## Assignment:
Rewrite the forum post from "Step 2: Fill" up to and including "the same AEENDAT.", replacing "Rule" with "Requirement".
** Text for analysis follows **
BookmarkSubscribeRSS Feed
Merdock
Quartz | Level 8

 

I have an AE dataset and need to create 3 variables, lasteventfl, aegroup and firstdt, per the following specs:

Step 1: Sort Data

 
 
BY subject aesoccalc aeptcalc temporary_suppae_qval_ctcae temporary_ae_aeterm 
   aestdat visno recordid

Step 2: Fill Missing End Dates

Within each subject/AESOCCALC/AEPTCALC/temporary_suppae_qval_ctcae/temporary_ae_aeterm combination:

Rule: If a record has the same AESTDAT as another record in that group, it should have the same AEENDAT.

Implementation:

  • For records with the same start date, use the non-missing end date if one exists
  • If no end date exists for that start date group, carry forward the most recent non-missing end date from prior records

Step 3: Determine LASTEVENTFL

For each record, compare to the NEXT record in sort order within the same subject/AESOCCALC/AEPTCALC/temporary_suppae_qval_ctcae/temporary_ae_aeterm group:

Set LASTEVENTFL = 'N' if ANY of these conditions are true:

  1. Next record's AESTDAT = Current record's AESTDAT
  2. Next record's AESTDAT = Current record's AEENDAT (filled)
** End of Text for analysis **
** Data records follows **
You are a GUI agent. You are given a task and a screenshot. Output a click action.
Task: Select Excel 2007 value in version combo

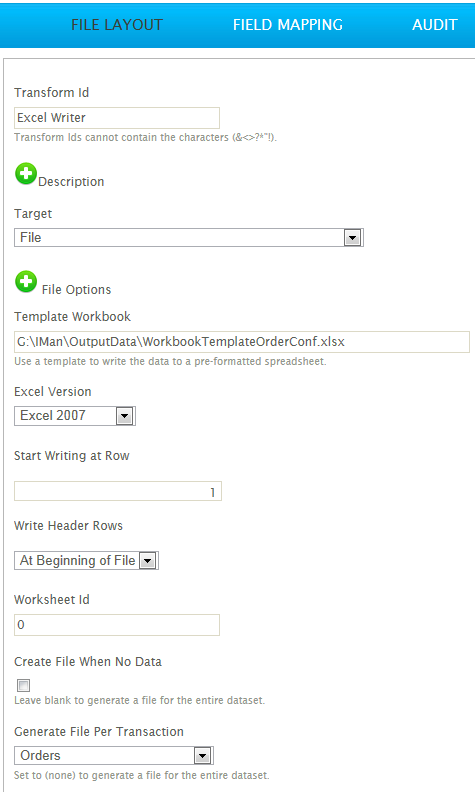53,416
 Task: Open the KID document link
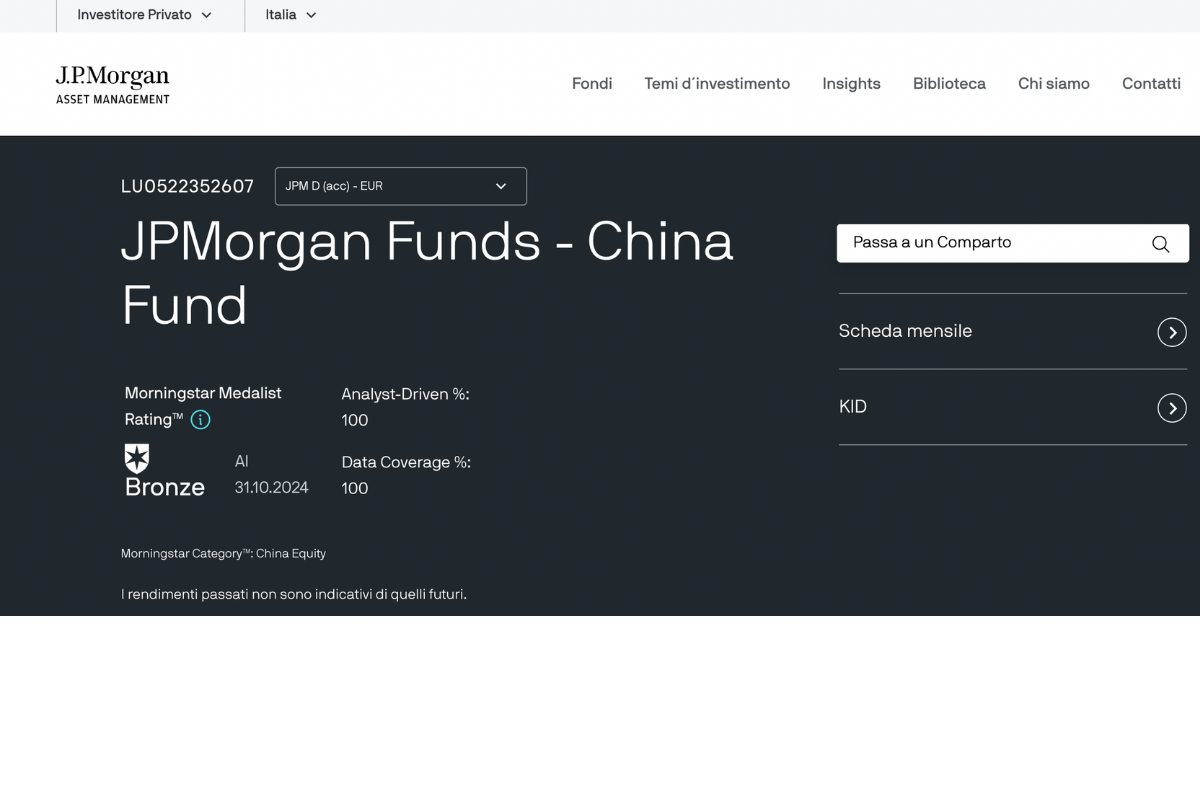coord(853,407)
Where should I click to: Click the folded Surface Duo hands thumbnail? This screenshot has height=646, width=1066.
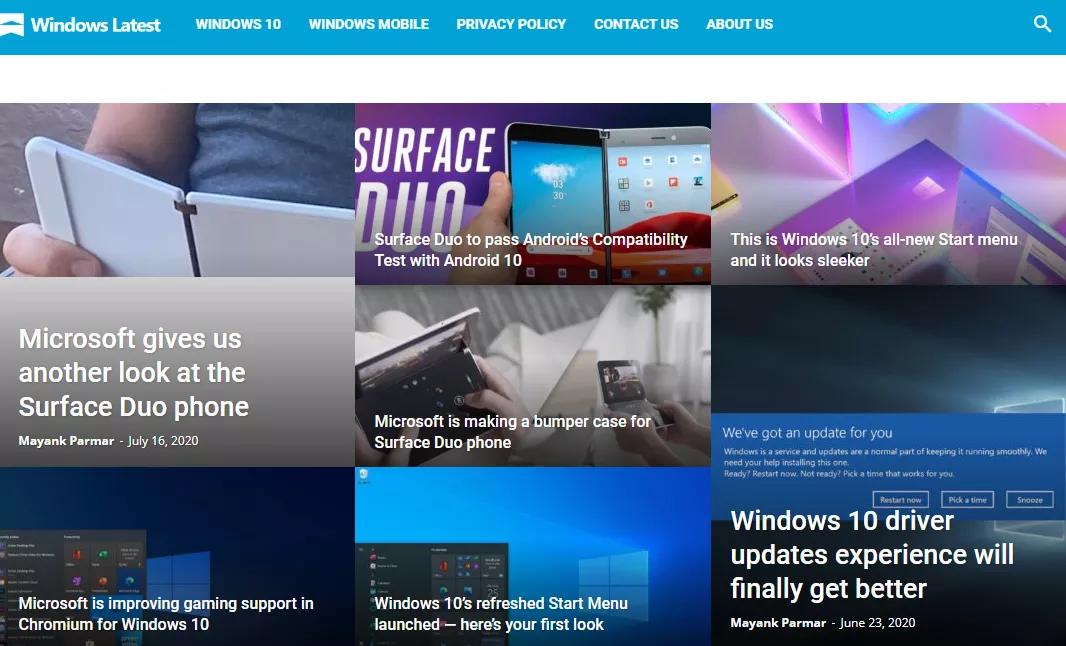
** End of Data records **
## Answer:
Step 2: Fill Missing End Dates

Within each subject/AESOCCALC/AEPTCALC/temporary_suppae_qval_ctcae/temporary_ae_aeterm combination:

Requirement: If a record has the same AESTDAT as another record in that group, it should have the same AEENDAT.